Simply the computer may assume it as well. The first occurrence of match is the default case of matching any pattern. For example, any regex without g flag will match the first occurrence only.

@samdark In this case, a new option may be added to determine if the validation should apply mime check or not or even to check the textual extension and/or its supposed mime. In some cases, the developer need to make his own files or need to deal with with weird extensions files. For example, Checkout this download page, you will find packages to be downloaded have the extension ayt. These files are nothing else zip files. i.e just rename any of them from .ayt to .zip and any compression application will open them well.

samdark commented 4 years ago

I've re-checked everything.

  1. In this case we want to validate extension and mime type separately so we need to set 'checkExtensionByMimeType' => false.
  2. Mime validation would work as expected with 'mimeTypes' => ['application/x-xz'] if you'll add corresponding mime type to config.
  3. As for extension, it won't work because it's not clear what to consider an extension. According PHP's pathinfo it is what comes after last . in the full name.

In order to solve point 3, we can introduce another option to validate file name according to something like regular expression. Then you'd be able to do 'mask' => '~\.tar\.xz$~i'.

rob006 commented 4 years ago

@saidbakr Simply the computer may assume it as well.

But it's not. For simple implementations it is better to check extension after the last dot instead of first one, and I can't imagine any app which would decide that com.index is valid extension of example.com.html file and does not treat it as a bug.

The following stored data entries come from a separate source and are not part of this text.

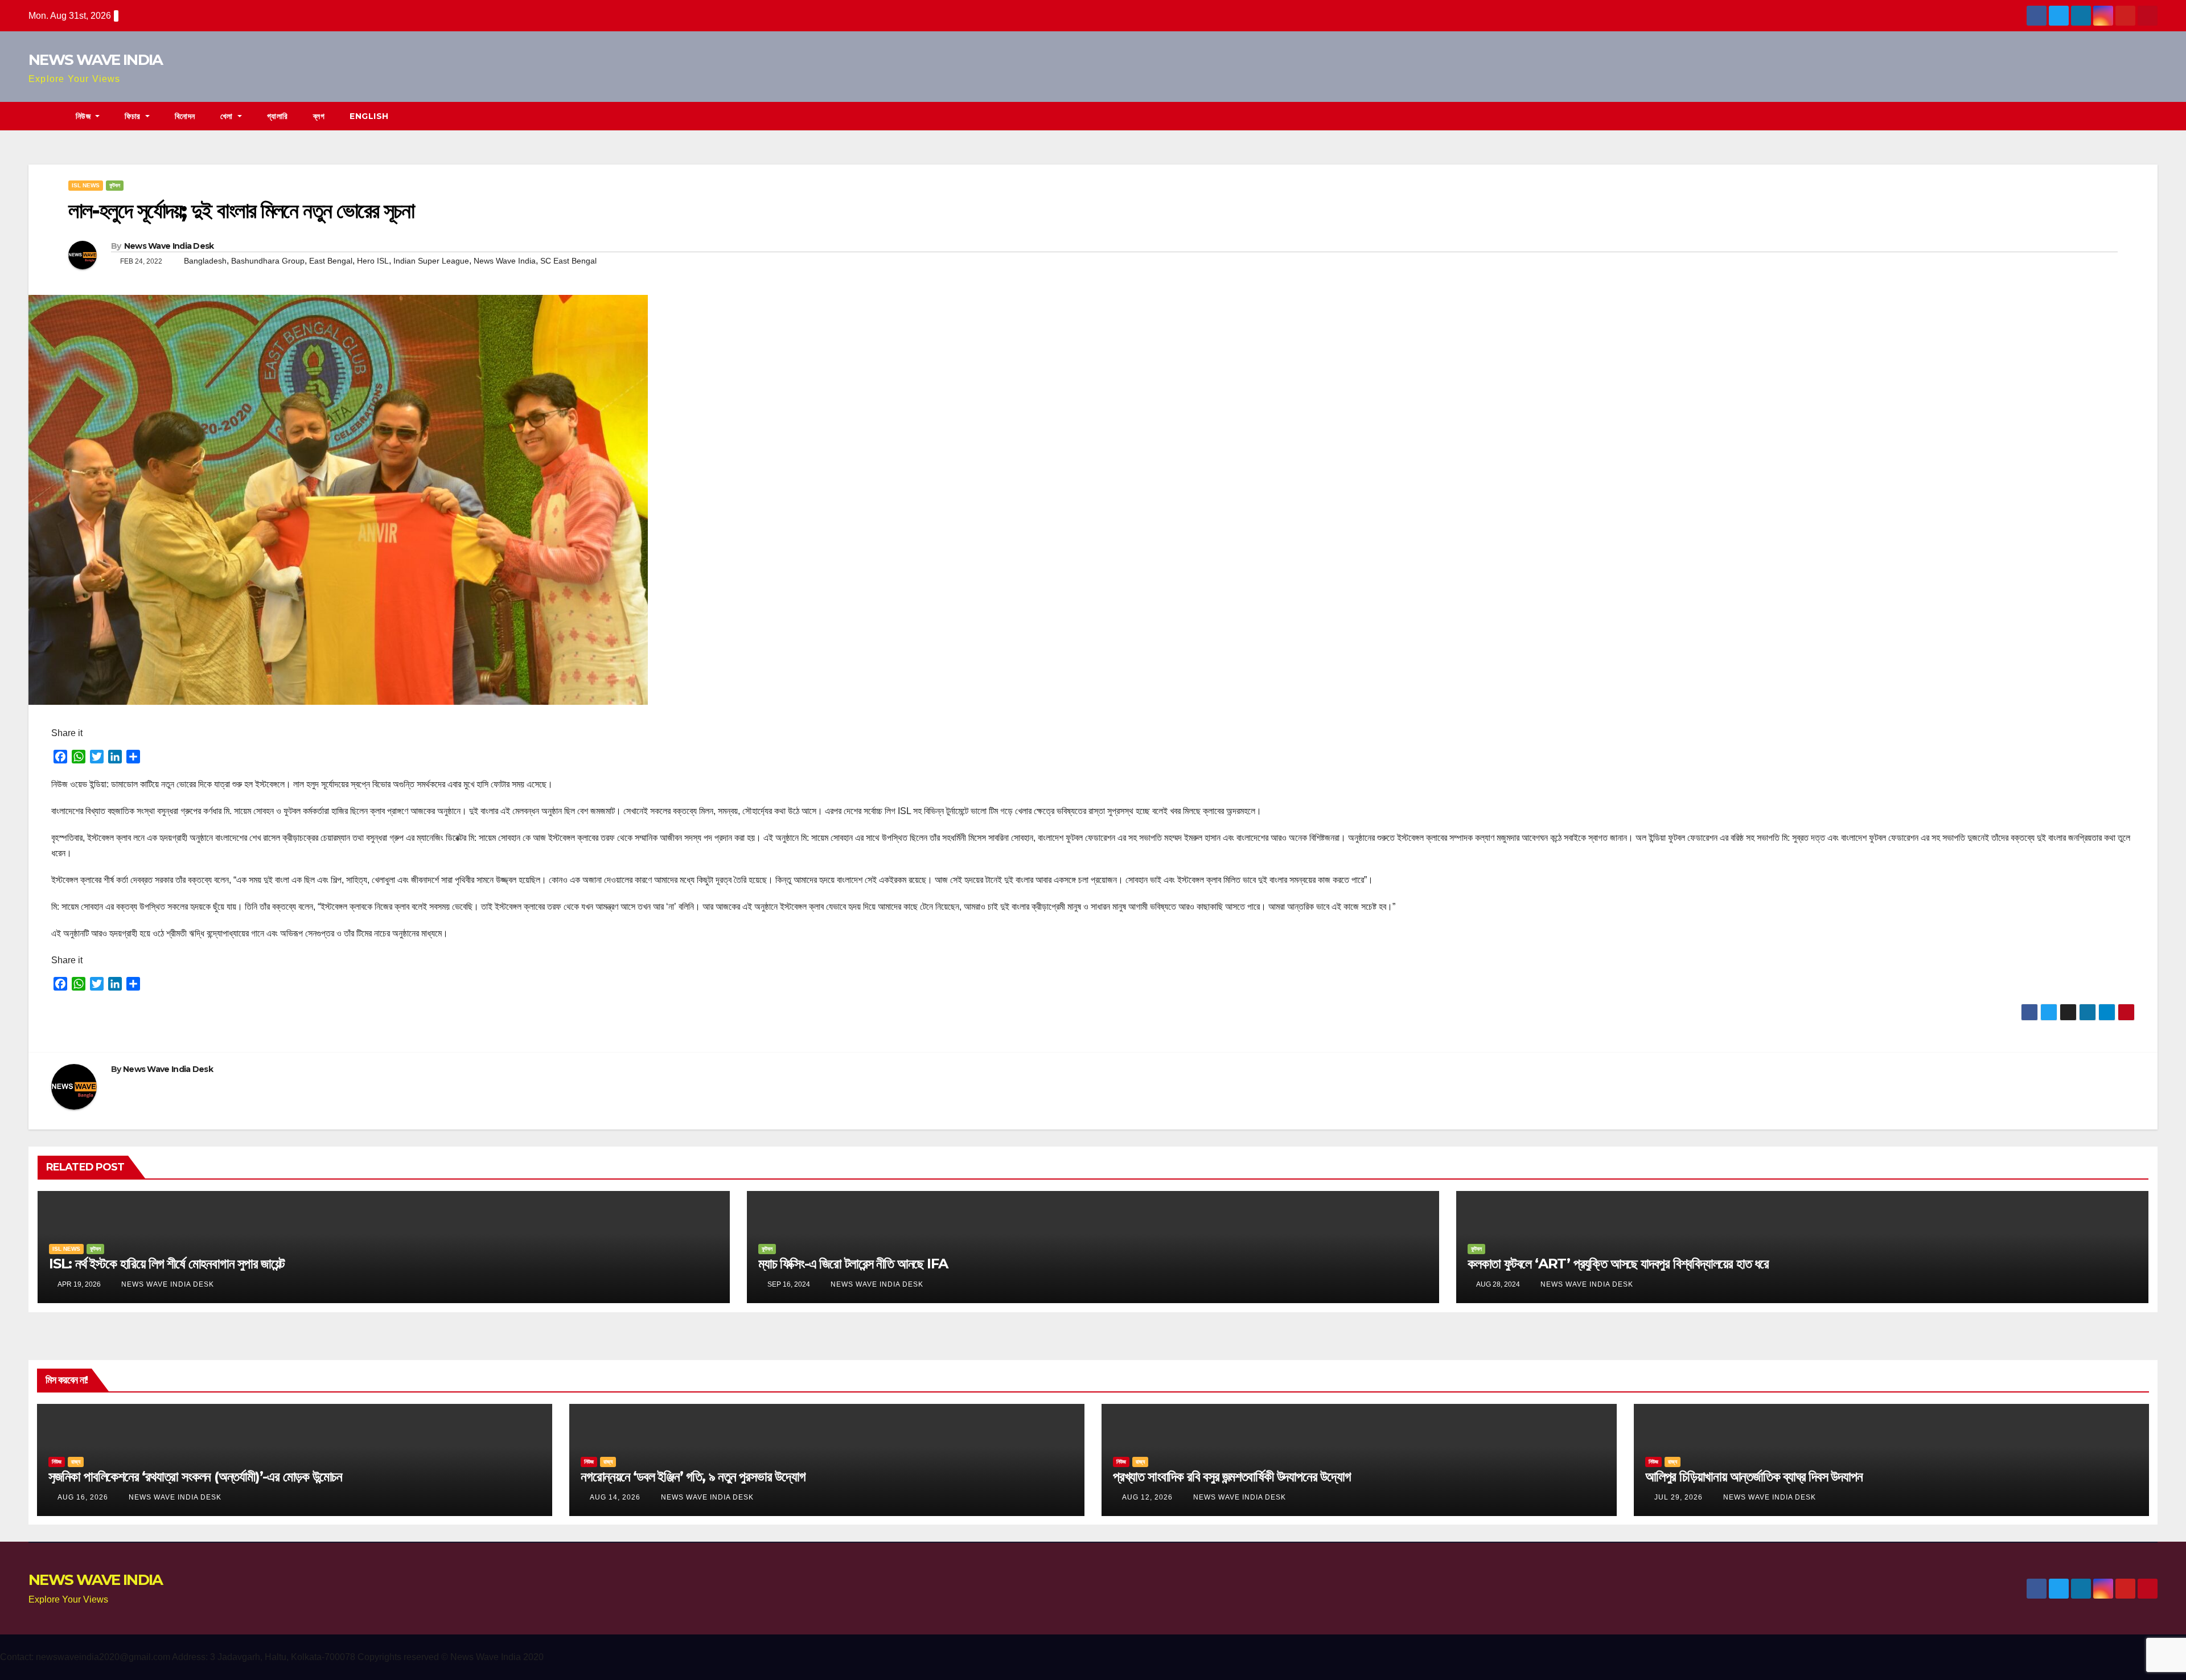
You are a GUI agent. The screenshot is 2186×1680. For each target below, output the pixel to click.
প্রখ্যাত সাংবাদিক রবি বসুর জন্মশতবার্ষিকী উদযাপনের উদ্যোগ (1232, 1476)
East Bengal (330, 260)
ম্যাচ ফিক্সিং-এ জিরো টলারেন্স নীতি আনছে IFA (852, 1263)
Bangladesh (205, 260)
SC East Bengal (568, 260)
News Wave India (505, 260)
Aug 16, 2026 (82, 1497)
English (369, 116)
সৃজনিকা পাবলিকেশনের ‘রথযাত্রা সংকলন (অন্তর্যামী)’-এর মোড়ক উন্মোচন (195, 1476)
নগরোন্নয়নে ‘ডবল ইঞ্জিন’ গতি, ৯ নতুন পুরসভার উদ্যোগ (693, 1476)
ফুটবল (114, 185)
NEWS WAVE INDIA (95, 60)
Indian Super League (431, 260)
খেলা (228, 116)
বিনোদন (185, 116)
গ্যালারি (277, 116)
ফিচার (134, 116)
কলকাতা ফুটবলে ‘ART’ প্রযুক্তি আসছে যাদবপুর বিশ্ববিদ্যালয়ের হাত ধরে (1618, 1263)
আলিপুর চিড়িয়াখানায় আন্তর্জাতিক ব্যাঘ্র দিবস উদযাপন (1753, 1476)
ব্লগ (319, 116)
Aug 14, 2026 (615, 1497)
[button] (2149, 116)
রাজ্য (75, 1462)
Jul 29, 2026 (1678, 1497)
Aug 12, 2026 (1147, 1497)
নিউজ (84, 116)
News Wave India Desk (169, 246)
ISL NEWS (86, 185)
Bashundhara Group (268, 260)
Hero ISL (373, 260)
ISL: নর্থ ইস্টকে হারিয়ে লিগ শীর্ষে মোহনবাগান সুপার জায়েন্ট (167, 1263)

@samdark Or we could use StringHelper::endsWith() for comparing list of extensions with file path to check if file name match any of extensions specified in FileValidator::$extensions - then user can use anything here (even com.html) and it still will be simpler and foolproof than regex. For MIME validation we may use "real" extension, because this is the only sane thing to do. So for tar.gz we should check if file name ends with .tar.gz and for MIME validation we would check if application/gzip type match gz extension.

saidbakr commented 4 years ago

I've re-checked everything.

1. In this case we want to validate extension and mime type separately so we need to set `'checkExtensionByMimeType' => false`.

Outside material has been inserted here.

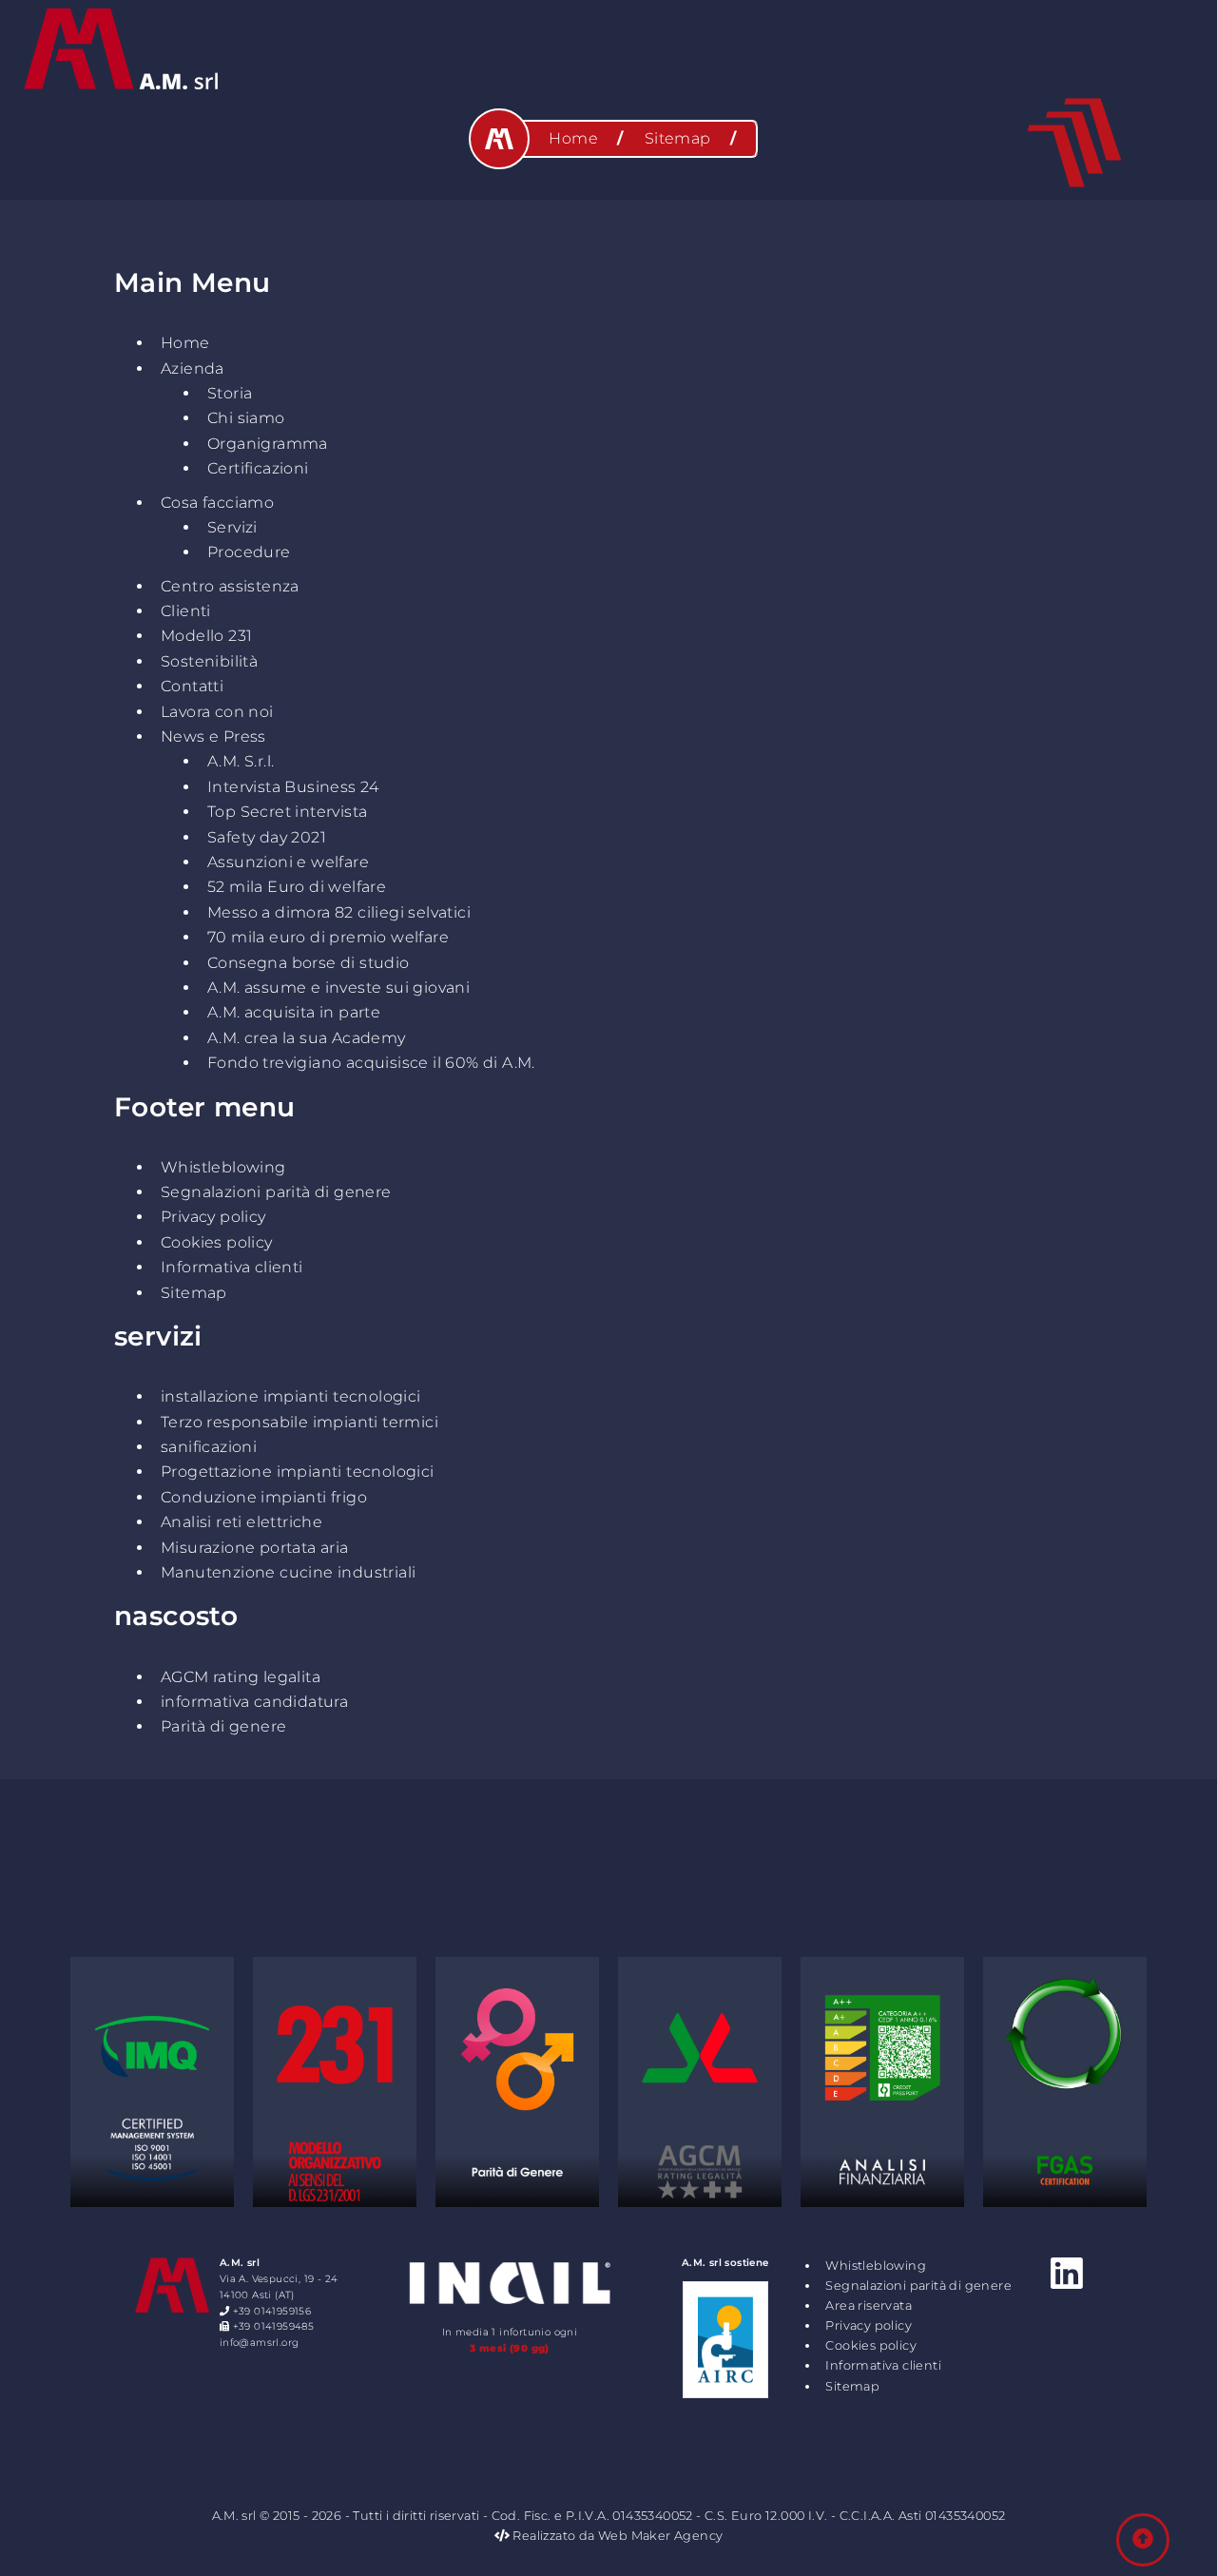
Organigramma (267, 444)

2. Mime validation would work as expected with `'mimeTypes' => ['application/x-xz']` if you'll add corresponding mime type to config.

3. As for extension, it won't work because it's not clear what to consider an extension. According PHP's `pathinfo` it is what comes after last `.` in the full name.

In order to solve point 3, we can introduce another option to validate file name according to something like regular expression. Then you'd be able to do 'mask' => '~\.tar\.xz$~i'.

Ok, I agree with what ever any solution that allows the developer to regard what ever he/she considers as an extension.

samdark commented 4 years ago

@rob006 sounds way better than regex.